▶ Work request: Your task is to copy all of the data exactly.

══ Data

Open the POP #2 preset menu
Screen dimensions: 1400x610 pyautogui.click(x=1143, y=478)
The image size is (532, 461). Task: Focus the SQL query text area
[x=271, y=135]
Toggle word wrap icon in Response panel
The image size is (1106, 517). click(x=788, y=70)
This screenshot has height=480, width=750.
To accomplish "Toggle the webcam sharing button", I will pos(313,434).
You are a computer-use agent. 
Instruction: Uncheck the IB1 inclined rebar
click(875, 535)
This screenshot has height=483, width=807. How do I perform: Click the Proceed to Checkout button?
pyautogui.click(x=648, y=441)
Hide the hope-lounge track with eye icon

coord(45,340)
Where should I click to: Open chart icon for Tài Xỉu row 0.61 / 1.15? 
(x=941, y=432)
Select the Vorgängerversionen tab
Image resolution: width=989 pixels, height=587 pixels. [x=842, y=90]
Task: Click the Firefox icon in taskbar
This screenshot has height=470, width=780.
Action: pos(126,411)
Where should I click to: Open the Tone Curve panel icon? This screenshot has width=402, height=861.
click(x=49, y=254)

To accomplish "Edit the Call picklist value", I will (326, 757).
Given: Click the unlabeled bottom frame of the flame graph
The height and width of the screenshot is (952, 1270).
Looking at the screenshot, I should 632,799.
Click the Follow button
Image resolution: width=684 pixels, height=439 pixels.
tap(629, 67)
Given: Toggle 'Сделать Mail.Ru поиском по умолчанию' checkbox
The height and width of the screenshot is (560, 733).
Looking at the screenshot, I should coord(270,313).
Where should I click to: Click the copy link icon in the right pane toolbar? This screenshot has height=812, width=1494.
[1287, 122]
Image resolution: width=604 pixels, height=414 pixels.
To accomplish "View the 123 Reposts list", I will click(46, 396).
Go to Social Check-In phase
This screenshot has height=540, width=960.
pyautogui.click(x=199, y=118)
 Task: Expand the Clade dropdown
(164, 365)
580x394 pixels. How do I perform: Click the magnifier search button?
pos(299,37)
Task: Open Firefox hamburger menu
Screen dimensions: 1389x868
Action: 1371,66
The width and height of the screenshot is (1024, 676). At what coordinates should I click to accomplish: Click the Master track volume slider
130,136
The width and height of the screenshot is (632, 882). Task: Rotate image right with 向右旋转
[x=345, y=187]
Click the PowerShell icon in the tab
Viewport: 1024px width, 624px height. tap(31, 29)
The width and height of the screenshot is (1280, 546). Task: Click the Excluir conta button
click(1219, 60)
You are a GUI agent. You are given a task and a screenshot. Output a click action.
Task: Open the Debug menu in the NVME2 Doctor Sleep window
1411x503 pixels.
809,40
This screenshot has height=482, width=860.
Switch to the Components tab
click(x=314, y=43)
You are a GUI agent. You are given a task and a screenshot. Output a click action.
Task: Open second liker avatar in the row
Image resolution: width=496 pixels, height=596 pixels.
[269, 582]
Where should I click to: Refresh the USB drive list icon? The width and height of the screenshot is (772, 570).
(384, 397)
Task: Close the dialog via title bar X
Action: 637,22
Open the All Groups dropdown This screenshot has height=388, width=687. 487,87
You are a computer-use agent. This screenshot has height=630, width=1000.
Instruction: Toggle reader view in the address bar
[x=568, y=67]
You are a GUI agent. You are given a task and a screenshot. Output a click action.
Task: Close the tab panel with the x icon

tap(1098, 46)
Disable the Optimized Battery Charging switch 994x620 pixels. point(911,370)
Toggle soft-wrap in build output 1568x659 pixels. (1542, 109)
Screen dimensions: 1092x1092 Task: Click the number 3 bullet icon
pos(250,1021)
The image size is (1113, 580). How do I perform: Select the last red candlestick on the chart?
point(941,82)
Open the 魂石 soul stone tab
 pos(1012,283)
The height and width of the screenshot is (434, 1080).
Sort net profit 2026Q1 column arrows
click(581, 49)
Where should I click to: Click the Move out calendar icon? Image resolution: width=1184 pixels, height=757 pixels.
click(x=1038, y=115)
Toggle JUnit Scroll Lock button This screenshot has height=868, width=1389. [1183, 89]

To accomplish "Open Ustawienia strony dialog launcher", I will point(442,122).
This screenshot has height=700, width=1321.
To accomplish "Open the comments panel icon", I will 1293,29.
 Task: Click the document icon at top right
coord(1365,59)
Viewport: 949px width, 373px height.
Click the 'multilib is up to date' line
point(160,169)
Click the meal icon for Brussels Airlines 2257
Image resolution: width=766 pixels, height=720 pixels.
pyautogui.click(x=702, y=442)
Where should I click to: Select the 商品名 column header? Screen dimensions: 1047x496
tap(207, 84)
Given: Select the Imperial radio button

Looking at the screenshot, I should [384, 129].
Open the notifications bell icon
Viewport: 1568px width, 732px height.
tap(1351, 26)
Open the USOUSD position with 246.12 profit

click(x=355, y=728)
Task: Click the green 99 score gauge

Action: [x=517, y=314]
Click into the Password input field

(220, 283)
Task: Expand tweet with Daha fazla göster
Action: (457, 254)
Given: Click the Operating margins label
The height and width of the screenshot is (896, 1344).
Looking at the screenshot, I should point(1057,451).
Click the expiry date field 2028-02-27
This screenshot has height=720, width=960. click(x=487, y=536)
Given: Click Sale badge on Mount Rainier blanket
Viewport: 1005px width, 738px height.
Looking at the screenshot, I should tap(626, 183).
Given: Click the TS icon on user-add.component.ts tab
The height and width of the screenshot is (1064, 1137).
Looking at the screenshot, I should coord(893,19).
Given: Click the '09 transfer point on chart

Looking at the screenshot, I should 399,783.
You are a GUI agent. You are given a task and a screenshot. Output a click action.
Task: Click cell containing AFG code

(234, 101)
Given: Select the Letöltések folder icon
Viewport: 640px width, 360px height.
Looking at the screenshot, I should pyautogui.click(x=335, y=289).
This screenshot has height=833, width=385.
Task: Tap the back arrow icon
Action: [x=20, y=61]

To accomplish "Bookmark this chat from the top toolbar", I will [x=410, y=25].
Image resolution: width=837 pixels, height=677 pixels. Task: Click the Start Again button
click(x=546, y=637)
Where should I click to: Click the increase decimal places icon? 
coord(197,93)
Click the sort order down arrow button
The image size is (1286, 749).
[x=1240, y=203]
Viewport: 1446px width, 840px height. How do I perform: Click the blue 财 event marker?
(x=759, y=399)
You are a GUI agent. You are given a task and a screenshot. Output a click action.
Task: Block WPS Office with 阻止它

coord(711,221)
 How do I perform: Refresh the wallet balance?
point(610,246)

════

▶ Expected answer:
Open the POP #2 preset menu
Screen dimensions: 1400x610 pyautogui.click(x=1143, y=478)
The image size is (532, 461). Task: Focus the SQL query text area
[x=271, y=135]
Toggle word wrap icon in Response panel
The image size is (1106, 517). click(x=788, y=70)
This screenshot has height=480, width=750.
To accomplish "Toggle the webcam sharing button", I will pos(313,434).
You are a computer-use agent. 
Instruction: Uncheck the IB1 inclined rebar
click(875, 535)
This screenshot has height=483, width=807. How do I perform: Click the Proceed to Checkout button?
pyautogui.click(x=648, y=441)
Hide the hope-lounge track with eye icon

coord(45,340)
Where should I click to: Open chart icon for Tài Xỉu row 0.61 / 1.15? 
(x=941, y=432)
Select the Vorgängerversionen tab
Image resolution: width=989 pixels, height=587 pixels. [x=842, y=90]
Task: Click the Firefox icon in taskbar
This screenshot has height=470, width=780.
Action: pos(126,411)
Where should I click to: Open the Tone Curve panel icon? This screenshot has width=402, height=861.
click(x=49, y=254)

To accomplish "Edit the Call picklist value", I will (326, 757).
Given: Click the unlabeled bottom frame of the flame graph
The height and width of the screenshot is (952, 1270).
Looking at the screenshot, I should 632,799.
Click the Follow button
Image resolution: width=684 pixels, height=439 pixels.
tap(629, 67)
Given: Toggle 'Сделать Mail.Ru поиском по умолчанию' checkbox
The height and width of the screenshot is (560, 733).
Looking at the screenshot, I should coord(270,313).
Where should I click to: Click the copy link icon in the right pane toolbar? This screenshot has height=812, width=1494.
[1287, 122]
Image resolution: width=604 pixels, height=414 pixels.
To accomplish "View the 123 Reposts list", I will click(46, 396).
Go to Social Check-In phase
This screenshot has height=540, width=960.
pyautogui.click(x=199, y=118)
 Task: Expand the Clade dropdown
(164, 365)
580x394 pixels. How do I perform: Click the magnifier search button?
pos(299,37)
Task: Open Firefox hamburger menu
Screen dimensions: 1389x868
Action: 1371,66
The width and height of the screenshot is (1024, 676). At what coordinates should I click to accomplish: Click the Master track volume slider
130,136
The width and height of the screenshot is (632, 882). Task: Rotate image right with 向右旋转
[x=345, y=187]
Click the PowerShell icon in the tab
Viewport: 1024px width, 624px height. tap(31, 29)
The width and height of the screenshot is (1280, 546). Task: Click the Excluir conta button
click(1219, 60)
You are a GUI agent. You are given a task and a screenshot. Output a click action.
Task: Open the Debug menu in the NVME2 Doctor Sleep window
1411x503 pixels.
809,40
This screenshot has height=482, width=860.
Switch to the Components tab
click(x=314, y=43)
You are a GUI agent. You are given a task and a screenshot. Output a click action.
Task: Open second liker avatar in the row
Image resolution: width=496 pixels, height=596 pixels.
[269, 582]
Where should I click to: Refresh the USB drive list icon? The width and height of the screenshot is (772, 570).
(384, 397)
Task: Close the dialog via title bar X
Action: 637,22
Open the All Groups dropdown This screenshot has height=388, width=687. 487,87
You are a computer-use agent. This screenshot has height=630, width=1000.
Instruction: Toggle reader view in the address bar
[x=568, y=67]
You are a GUI agent. You are given a task and a screenshot. Output a click action.
Task: Close the tab panel with the x icon

tap(1098, 46)
Disable the Optimized Battery Charging switch 994x620 pixels. point(911,370)
Toggle soft-wrap in build output 1568x659 pixels. (1542, 109)
Screen dimensions: 1092x1092 Task: Click the number 3 bullet icon
pos(250,1021)
The image size is (1113, 580). How do I perform: Select the last red candlestick on the chart?
point(941,82)
Open the 魂石 soul stone tab
 pos(1012,283)
The height and width of the screenshot is (434, 1080).
Sort net profit 2026Q1 column arrows
click(581, 49)
Where should I click to: Click the Move out calendar icon? Image resolution: width=1184 pixels, height=757 pixels.
click(x=1038, y=115)
Toggle JUnit Scroll Lock button This screenshot has height=868, width=1389. [1183, 89]

To accomplish "Open Ustawienia strony dialog launcher", I will point(442,122).
This screenshot has height=700, width=1321.
To accomplish "Open the comments panel icon", I will 1293,29.
 Task: Click the document icon at top right
coord(1365,59)
Viewport: 949px width, 373px height.
Click the 'multilib is up to date' line
point(160,169)
Click the meal icon for Brussels Airlines 2257
Image resolution: width=766 pixels, height=720 pixels.
pyautogui.click(x=702, y=442)
Where should I click to: Select the 商品名 column header? Screen dimensions: 1047x496
tap(207, 84)
Given: Select the Imperial radio button

Looking at the screenshot, I should [384, 129].
Open the notifications bell icon
Viewport: 1568px width, 732px height.
tap(1351, 26)
Open the USOUSD position with 246.12 profit

click(x=355, y=728)
Task: Click the green 99 score gauge

Action: [x=517, y=314]
Click into the Password input field

(220, 283)
Task: Expand tweet with Daha fazla göster
Action: (457, 254)
Given: Click the Operating margins label
The height and width of the screenshot is (896, 1344).
Looking at the screenshot, I should point(1057,451).
Click the expiry date field 2028-02-27
This screenshot has height=720, width=960. click(x=487, y=536)
Given: Click Sale badge on Mount Rainier blanket
Viewport: 1005px width, 738px height.
Looking at the screenshot, I should tap(626, 183).
Given: Click the TS icon on user-add.component.ts tab
The height and width of the screenshot is (1064, 1137).
Looking at the screenshot, I should coord(893,19).
Given: Click the '09 transfer point on chart

Looking at the screenshot, I should 399,783.
You are a GUI agent. You are given a task and a screenshot. Output a click action.
Task: Click cell containing AFG code

(234, 101)
Given: Select the Letöltések folder icon
Viewport: 640px width, 360px height.
Looking at the screenshot, I should pyautogui.click(x=335, y=289).
This screenshot has height=833, width=385.
Task: Tap the back arrow icon
Action: [x=20, y=61]

To accomplish "Bookmark this chat from the top toolbar", I will [x=410, y=25].
Image resolution: width=837 pixels, height=677 pixels. Task: Click the Start Again button
click(x=546, y=637)
Where should I click to: Click the increase decimal places icon? 
coord(197,93)
Click the sort order down arrow button
The image size is (1286, 749).
[x=1240, y=203]
Viewport: 1446px width, 840px height. How do I perform: Click the blue 财 event marker?
(x=759, y=399)
You are a GUI agent. You are given a task and a screenshot. Output a click action.
Task: Block WPS Office with 阻止它

coord(711,221)
 How do I perform: Refresh the wallet balance?
point(610,246)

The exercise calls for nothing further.